As one of the foremost ways of showcasing academic excellency, Advanced Placement (AP) tests have become a substantial component of college admissions. Not only do they prepare students for college, but a high score can grant college credit, helping students pass out of general education classes and therefore saving money on tuition. However, in failing to address problems with testing this year, the College Board has created a problematic, if not unethical, year of testing.
The primary issue with AP testing is a lack of consistency between different regions. Despite ostensibly advocating for in-person testing for all students, the College Board hasn’t accounted for the unpredictability of COVID-19, leaving the actual testing method ambiguous. For instance, Norton County, Kan. has 5.3 cases of COVID-19 per 100,000 people according to The New York Times, as opposed to 107 cases per 100,000 people here in Orange County. Different regions have different requirements for safety, so generalizing testing regulations for all counties can be dangerous.
Although the College Board has a contingency plan for communities with rising cases, this adds even further complications. The plan will likely consist of online testing, which can increase economic disparities by favoring higher-income students.
“Among lower-income adults, 46% say they have had trouble paying their bills since the pandemic started,” a Pew Research Study states. “About one-in-five or fewer middle-income adults have faced these challenges, and the shares are substantially smaller for those in the upper-income tier.”

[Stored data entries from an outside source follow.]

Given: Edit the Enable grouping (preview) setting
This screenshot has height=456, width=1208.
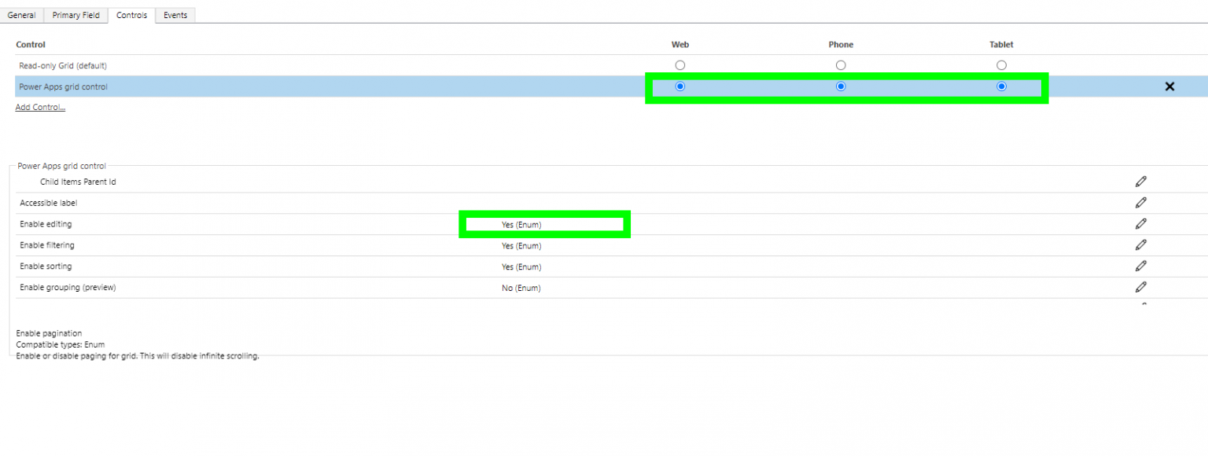Looking at the screenshot, I should click(x=1141, y=287).
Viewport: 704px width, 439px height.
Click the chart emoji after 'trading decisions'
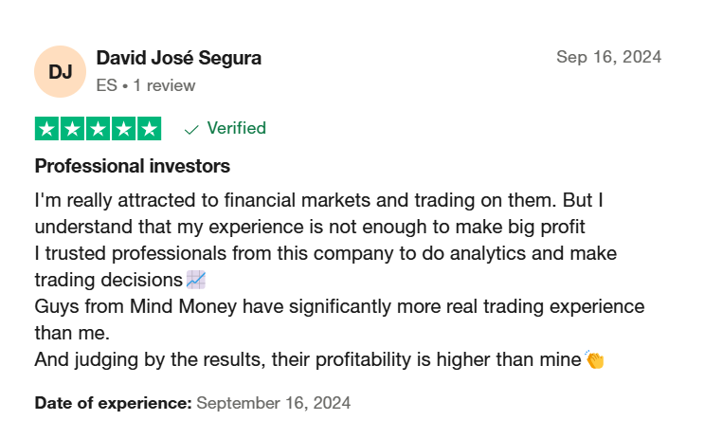(x=196, y=280)
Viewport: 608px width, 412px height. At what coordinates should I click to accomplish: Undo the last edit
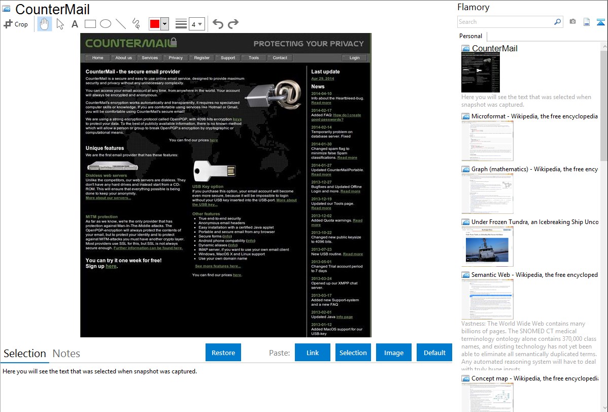click(218, 24)
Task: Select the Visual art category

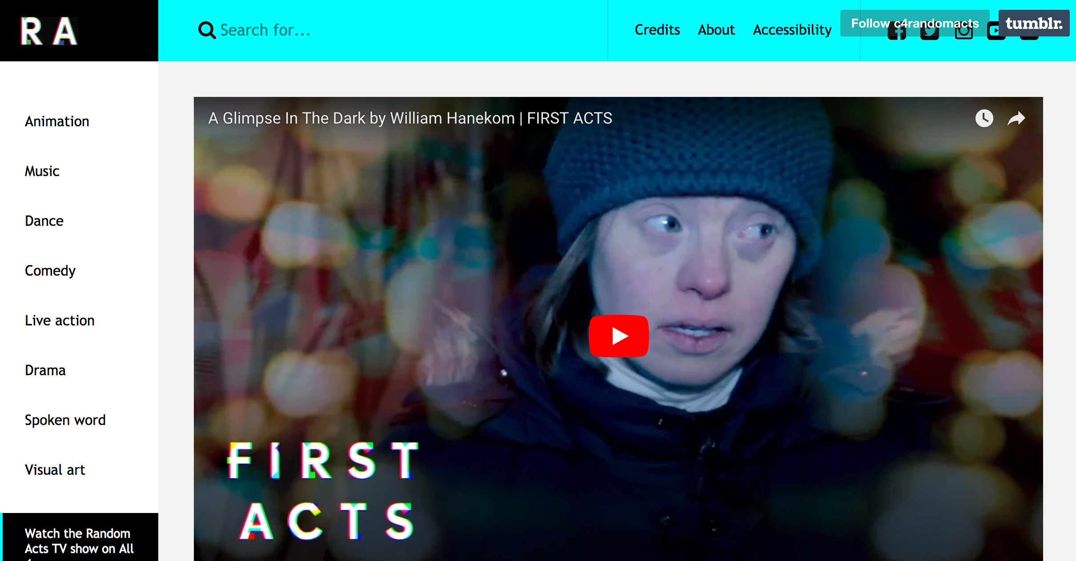Action: coord(55,470)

Lower-income families may not have the ability to purchase necessary technology and may opt out of taking tests in order to sustain their families, negatively influencing their college applications and reducing potential college credit. This effect is hardly present in higher-income families, implying that the admissions process could be further skewed to favor high-income students.
Another important issue is the testing material. All tests will cover the same amount of material as a regular year, meaning three hours of testing. For such an irregular year, maintaining test length can grant certain students advantages, since in-person testers may get access to materials such as calculators and equation sheets that make testing easier. Additionally, concerns of cheating are naturally higher for online tests, as students have a much larger window than the 45 minutes last year to access outside resources. Since the pandemic has reduced time in classrooms, teachers are also concerned about covering all of the material in time for the test in May.
On top of all this, regular concerns about online testing still persist. Last year, some students were unable to submit their answers before the deadline due to latency issues, voiding their results and forcing them to take the exam at a later date. For a three-hour test, this is especially concerning, as a WiFi outage in the middle of a test can prevent students from answering questions, lowering scores significantly.
Although these are difficult issues to solve, the College Board can address them by implementing new policies. The first and most crucial change they can implement is transparency with students and teachers alike. By announcing a decided method of testing earlier on in the year, the College Board can prevent potential surprises and inequities.
Another change should be reducing the amount of material tested. While students do have an entire school year to prepare, the pandemic has greatly reduced class time and access to important materials, meaning a cut in the tests can provide a more equitable standard of education.
The College Board plays a crucial role in college admissions, and their complacency can damage entire communities. They should take responsibility for their faults and value students over profit.